▶ **Assignment**
The required output is the exact run of lines in the listing below from the line holding "The height and" through the line holding "S size column", with no pictures.

▶ **Given entries**
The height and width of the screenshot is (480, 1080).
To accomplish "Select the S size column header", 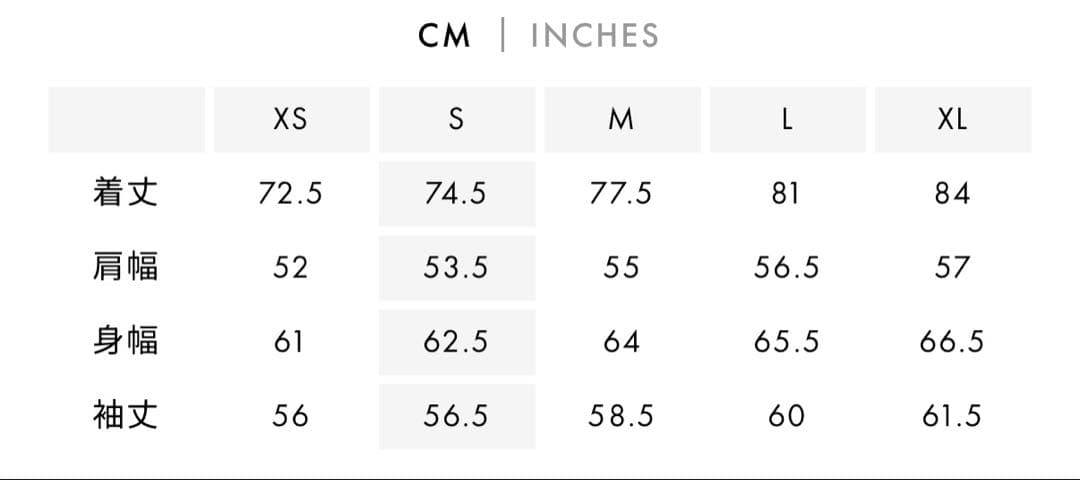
* * *
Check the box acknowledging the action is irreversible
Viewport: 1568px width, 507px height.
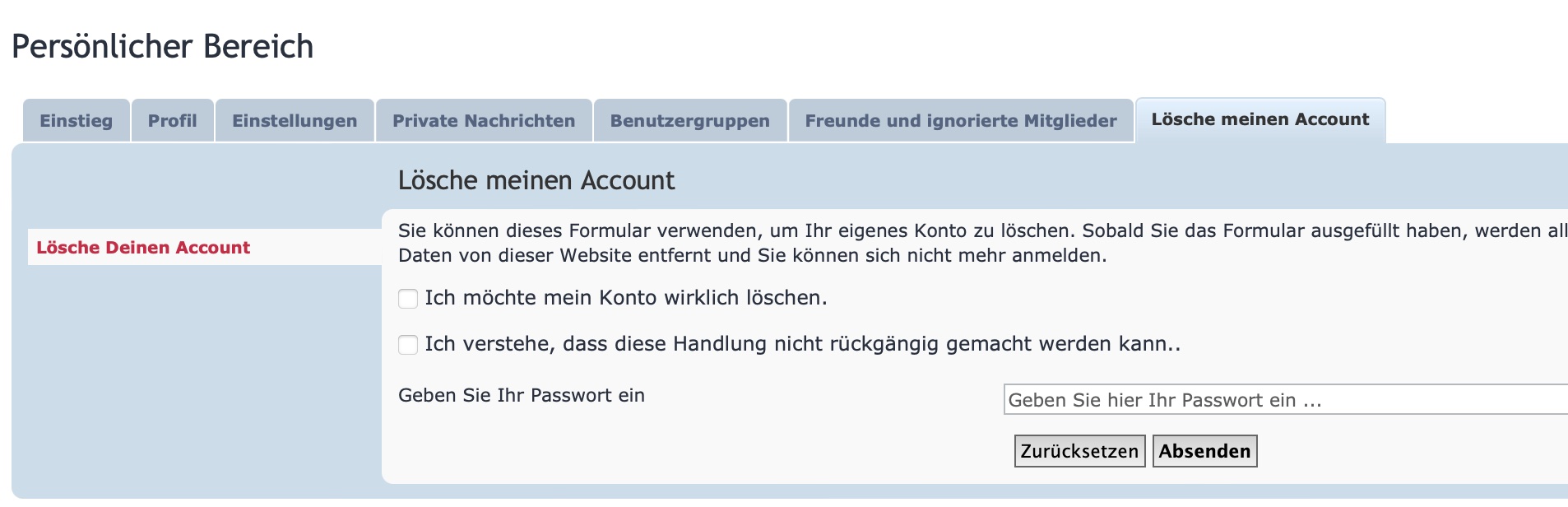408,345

▶ **Exercise response**
The height and width of the screenshot is (480, 1080).
To accomplish "Select the S size column header", 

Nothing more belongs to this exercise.